Your full beingness is tied to your job. If you suffer the job, you suffer the [H-1B] visa. If you suffer the visa, you suffer the country.

Qian Zhang

Former H-1B visa holder

In 2022, 4 months aft her promotion to vice president, Qian quit. A twelvemonth later, she packed her beingness into suitcases again. This time, she was leaving for good.

Now, the 35-year-old resides successful Portugal's capital, Lisbon, with her partner, Swiss artist-filmmaker Tobias Madison, and their newborn child. The Portuguese prima and slower pace, she says, person begun to heal the trauma of a decennary successful America, wherever each promotion, abrogation and romanticist entanglement felt shadowed by the aforesaid fear: what happens if her visa disappears?

Chasing the imagination — and the visa

The H-1B visa fundamentally shaped her vocation path, Qian said. "Only a fistful of sectors adjacent sponsor it — finance, tech, consulting, instrumentality and medicine. You don't person galore options," she said.

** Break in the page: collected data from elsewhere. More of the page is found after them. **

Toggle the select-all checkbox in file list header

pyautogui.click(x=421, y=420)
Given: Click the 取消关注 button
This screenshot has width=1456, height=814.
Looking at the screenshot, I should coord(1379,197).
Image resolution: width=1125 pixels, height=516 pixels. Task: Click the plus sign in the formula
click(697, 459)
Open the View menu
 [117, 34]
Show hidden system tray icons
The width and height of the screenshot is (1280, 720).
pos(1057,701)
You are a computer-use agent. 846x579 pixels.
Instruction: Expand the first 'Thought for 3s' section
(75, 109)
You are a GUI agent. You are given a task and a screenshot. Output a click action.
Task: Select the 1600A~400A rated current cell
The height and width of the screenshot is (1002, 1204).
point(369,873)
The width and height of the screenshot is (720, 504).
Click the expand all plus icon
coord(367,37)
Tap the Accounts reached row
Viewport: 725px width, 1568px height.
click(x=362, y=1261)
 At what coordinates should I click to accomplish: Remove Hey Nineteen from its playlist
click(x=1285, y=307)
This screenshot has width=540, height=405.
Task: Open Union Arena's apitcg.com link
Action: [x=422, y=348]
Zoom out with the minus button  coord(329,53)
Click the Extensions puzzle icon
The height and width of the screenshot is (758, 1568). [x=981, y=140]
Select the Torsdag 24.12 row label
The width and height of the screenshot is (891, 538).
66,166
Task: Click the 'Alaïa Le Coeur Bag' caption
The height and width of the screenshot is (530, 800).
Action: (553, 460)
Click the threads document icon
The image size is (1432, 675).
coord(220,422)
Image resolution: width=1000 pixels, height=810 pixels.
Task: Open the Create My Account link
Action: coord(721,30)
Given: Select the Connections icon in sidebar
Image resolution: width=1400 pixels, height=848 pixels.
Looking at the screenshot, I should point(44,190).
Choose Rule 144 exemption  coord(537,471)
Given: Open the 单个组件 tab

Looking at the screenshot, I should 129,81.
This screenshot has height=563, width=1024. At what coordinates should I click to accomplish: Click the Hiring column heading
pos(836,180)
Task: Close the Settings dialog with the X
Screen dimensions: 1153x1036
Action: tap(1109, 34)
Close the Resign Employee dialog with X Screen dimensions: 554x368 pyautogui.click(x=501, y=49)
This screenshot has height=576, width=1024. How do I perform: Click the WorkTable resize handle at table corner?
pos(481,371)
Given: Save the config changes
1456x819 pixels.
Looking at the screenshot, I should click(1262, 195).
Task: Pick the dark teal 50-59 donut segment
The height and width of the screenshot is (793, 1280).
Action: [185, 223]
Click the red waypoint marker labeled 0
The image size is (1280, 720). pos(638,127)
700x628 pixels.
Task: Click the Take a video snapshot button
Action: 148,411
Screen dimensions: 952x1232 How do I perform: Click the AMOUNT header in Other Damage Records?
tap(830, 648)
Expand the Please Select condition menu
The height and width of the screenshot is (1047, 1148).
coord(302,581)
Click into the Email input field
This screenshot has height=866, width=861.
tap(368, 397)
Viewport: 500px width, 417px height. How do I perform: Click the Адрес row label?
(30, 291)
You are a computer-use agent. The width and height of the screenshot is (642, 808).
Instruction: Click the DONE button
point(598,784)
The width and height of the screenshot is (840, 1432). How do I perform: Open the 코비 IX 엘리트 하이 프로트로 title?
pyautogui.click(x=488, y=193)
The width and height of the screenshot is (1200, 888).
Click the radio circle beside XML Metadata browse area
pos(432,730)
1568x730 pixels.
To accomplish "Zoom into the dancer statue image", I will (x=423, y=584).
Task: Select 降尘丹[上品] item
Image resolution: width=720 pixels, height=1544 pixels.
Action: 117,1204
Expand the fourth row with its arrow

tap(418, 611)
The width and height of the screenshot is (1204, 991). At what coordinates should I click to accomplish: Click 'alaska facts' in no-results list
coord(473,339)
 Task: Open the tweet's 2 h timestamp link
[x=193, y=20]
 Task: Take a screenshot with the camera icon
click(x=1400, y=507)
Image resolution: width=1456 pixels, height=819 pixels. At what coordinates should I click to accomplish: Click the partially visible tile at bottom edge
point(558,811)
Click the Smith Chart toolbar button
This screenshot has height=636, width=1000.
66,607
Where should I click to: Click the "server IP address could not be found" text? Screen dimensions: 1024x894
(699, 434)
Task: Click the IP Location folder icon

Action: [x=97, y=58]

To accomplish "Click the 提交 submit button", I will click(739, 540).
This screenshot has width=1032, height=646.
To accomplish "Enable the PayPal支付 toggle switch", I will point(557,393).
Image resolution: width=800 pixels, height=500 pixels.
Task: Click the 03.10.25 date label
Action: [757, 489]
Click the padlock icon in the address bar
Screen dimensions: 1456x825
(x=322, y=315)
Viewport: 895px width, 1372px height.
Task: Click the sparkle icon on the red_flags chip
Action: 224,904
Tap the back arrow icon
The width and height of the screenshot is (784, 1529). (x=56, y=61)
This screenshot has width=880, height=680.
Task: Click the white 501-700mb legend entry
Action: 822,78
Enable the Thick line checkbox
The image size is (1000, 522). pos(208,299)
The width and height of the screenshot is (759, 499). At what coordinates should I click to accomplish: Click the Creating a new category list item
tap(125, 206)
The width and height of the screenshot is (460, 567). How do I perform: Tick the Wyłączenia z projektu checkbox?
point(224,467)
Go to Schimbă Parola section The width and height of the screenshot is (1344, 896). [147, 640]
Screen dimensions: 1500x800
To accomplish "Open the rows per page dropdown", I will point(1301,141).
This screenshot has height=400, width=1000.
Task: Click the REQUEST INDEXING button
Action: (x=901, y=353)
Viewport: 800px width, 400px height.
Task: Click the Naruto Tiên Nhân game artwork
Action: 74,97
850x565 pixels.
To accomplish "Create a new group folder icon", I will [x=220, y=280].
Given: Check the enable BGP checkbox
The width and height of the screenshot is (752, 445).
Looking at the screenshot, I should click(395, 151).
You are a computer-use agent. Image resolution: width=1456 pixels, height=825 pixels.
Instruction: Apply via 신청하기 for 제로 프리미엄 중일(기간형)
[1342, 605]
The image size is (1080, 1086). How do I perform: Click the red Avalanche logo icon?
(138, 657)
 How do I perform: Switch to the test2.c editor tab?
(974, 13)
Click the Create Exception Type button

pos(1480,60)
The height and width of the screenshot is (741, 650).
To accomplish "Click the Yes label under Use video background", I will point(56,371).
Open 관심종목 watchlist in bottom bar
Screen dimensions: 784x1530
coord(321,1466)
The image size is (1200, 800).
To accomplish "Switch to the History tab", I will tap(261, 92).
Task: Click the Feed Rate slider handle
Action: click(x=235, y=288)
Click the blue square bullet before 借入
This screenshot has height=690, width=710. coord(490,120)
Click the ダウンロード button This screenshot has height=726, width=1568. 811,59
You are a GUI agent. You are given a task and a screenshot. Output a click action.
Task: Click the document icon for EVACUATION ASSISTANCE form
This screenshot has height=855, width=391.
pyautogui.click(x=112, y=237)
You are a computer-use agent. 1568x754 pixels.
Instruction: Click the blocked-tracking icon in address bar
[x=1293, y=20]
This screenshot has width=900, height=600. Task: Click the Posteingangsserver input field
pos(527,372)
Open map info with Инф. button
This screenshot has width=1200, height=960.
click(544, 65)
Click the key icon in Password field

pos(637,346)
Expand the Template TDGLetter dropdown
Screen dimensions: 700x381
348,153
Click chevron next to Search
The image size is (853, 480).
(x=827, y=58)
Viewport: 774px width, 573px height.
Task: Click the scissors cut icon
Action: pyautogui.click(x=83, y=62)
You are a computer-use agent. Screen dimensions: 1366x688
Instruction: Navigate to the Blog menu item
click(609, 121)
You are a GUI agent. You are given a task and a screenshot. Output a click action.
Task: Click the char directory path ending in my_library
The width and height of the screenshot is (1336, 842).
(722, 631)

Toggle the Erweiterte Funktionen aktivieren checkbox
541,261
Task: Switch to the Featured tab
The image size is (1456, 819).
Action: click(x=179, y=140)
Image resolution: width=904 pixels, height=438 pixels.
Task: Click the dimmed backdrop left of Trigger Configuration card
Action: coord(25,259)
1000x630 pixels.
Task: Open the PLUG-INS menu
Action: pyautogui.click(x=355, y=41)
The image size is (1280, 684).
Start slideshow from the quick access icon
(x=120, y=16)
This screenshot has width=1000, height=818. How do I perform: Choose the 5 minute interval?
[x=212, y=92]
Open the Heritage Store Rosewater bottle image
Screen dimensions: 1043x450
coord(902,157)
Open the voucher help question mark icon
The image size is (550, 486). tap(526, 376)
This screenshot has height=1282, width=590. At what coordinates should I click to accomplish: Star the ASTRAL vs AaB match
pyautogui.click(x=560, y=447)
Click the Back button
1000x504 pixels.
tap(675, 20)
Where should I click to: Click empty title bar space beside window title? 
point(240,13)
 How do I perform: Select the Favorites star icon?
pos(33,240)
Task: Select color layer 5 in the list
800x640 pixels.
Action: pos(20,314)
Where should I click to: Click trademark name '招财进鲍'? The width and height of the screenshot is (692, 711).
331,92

She had done respective stints successful Boston, from strategy consulting to concern improvement astatine a tech firm, earlier rising to go a vice president astatine a user products company.

"When the system is strong, you whitethorn person a accidental to vie connected an adjacent footing with different occupation seekers. But erstwhile the system is bad, you're the past pick, if you're picked astatine all."

Her anxiousness deepened during President Donald Trump's archetypal term, erstwhile visa processing delays and audits rose. Even Qian, who seemed to embody the benignant of high-skilled idiosyncratic the U.S. claimed to prize, felt vulnerable. "I had a struggle astatine enactment erstwhile and thought, if I get fired, I mightiness person to permission immediately," she recalled. "I was truthful anxious I really crashed my car."

The state was nary longer the 1 she entered successful 2009, she said. Reading the comments nether quality articles astir migration was sobering. "The America I went to believed successful openness, successful welcoming talent," she said. "The America I near was divided, suspicious, anxious."

Her disillusionment echoed a broader inclination of slowing planetary pupil enrollment successful the U.S. successful caller years.

"America utilized to beryllium the dream," she said. "Now radical similar maine look elsewhere."

A caller chapter

Lisbon, with its tiled streets and Atlantic sunsets, is simply a satellite distant from Boston and New York. Qian and her spouse are renovating a farmhouse successful the Portuguese countryside. She is penning a publication and exploring originative projects. Life is slower, cheaper, freer, she said.

Portugal has been a hotspot for integer nomads, luring overseas distant workers with affable visa policies, a amended prime of life, and a little outgo of living.

Her visa process successful Portugal, she said, was "the easiest of my life." When she pressed her lawyer for what could spell wrong, the lawyer reassured her: "Don't worry, we are not the U.S."

Qian Zhang has lived successful Lisbon since 2023.

Her years successful America gave her fiscal information — she graduated erstwhile the system was strong, saved responsibly and invested prudently. That cushion allowed her to commencement over. "I was lucky," she said. "I caught the close wave."

Still, she is ambivalent astir the state that shaped her adulthood. "I utilized to spot everything done the lens of the U.S.," she said. "Now I spot it's not the halfway of the world."

She hopes the U.S. tin rediscover the openness that erstwhile drew her in. "I privation America to go the America we believed in," she said. "Open. Confident. Free. Not this fearful, closed-off mentation of itself."

Until then, she said, much radical similar her volition support leaving. "Maybe," she added with a tiny smile, "America needs america much than we request America."